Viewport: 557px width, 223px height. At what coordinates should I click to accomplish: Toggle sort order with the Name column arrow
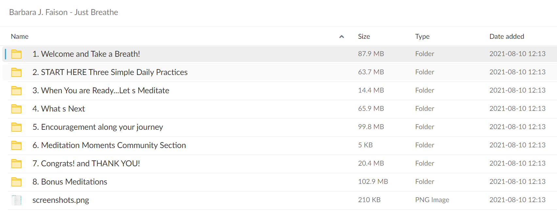coord(342,37)
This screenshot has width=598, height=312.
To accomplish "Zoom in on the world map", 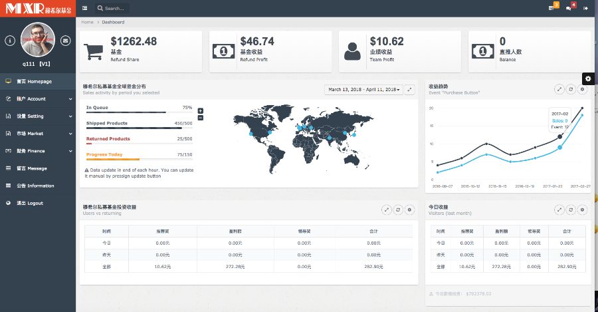I will 201,110.
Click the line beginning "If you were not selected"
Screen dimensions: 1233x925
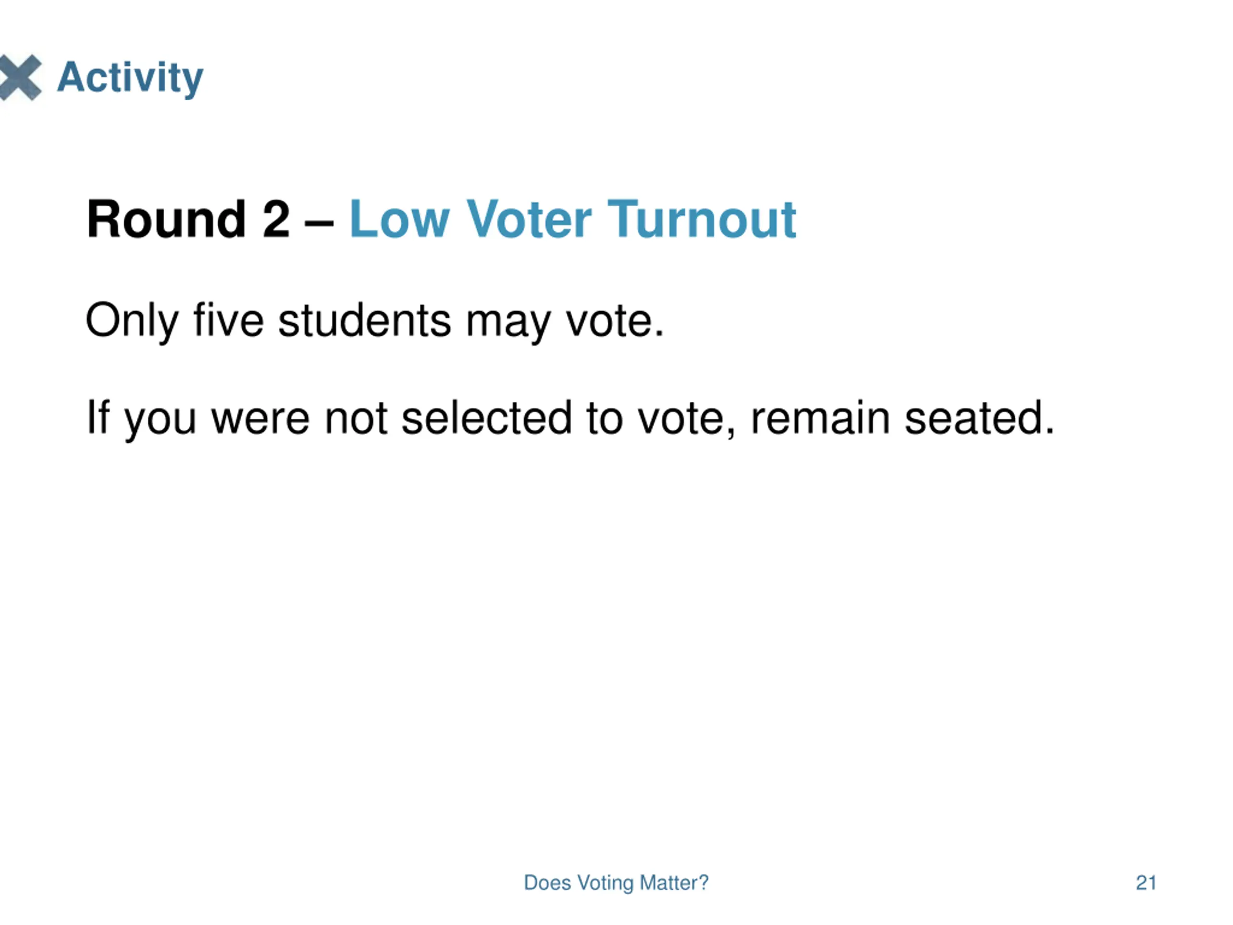tap(570, 419)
◇ ◇ ◇ ◇ ◇ ◇ ◇
TASK DIRECTIONS:
Reproduce nothing but the lines from the line containing "Click the line" through the last line of the data above, exactly as written and without pictures.

TASK OUTPUT:
Click the line beginning "If you were not selected"
Screen dimensions: 1233x925
tap(570, 419)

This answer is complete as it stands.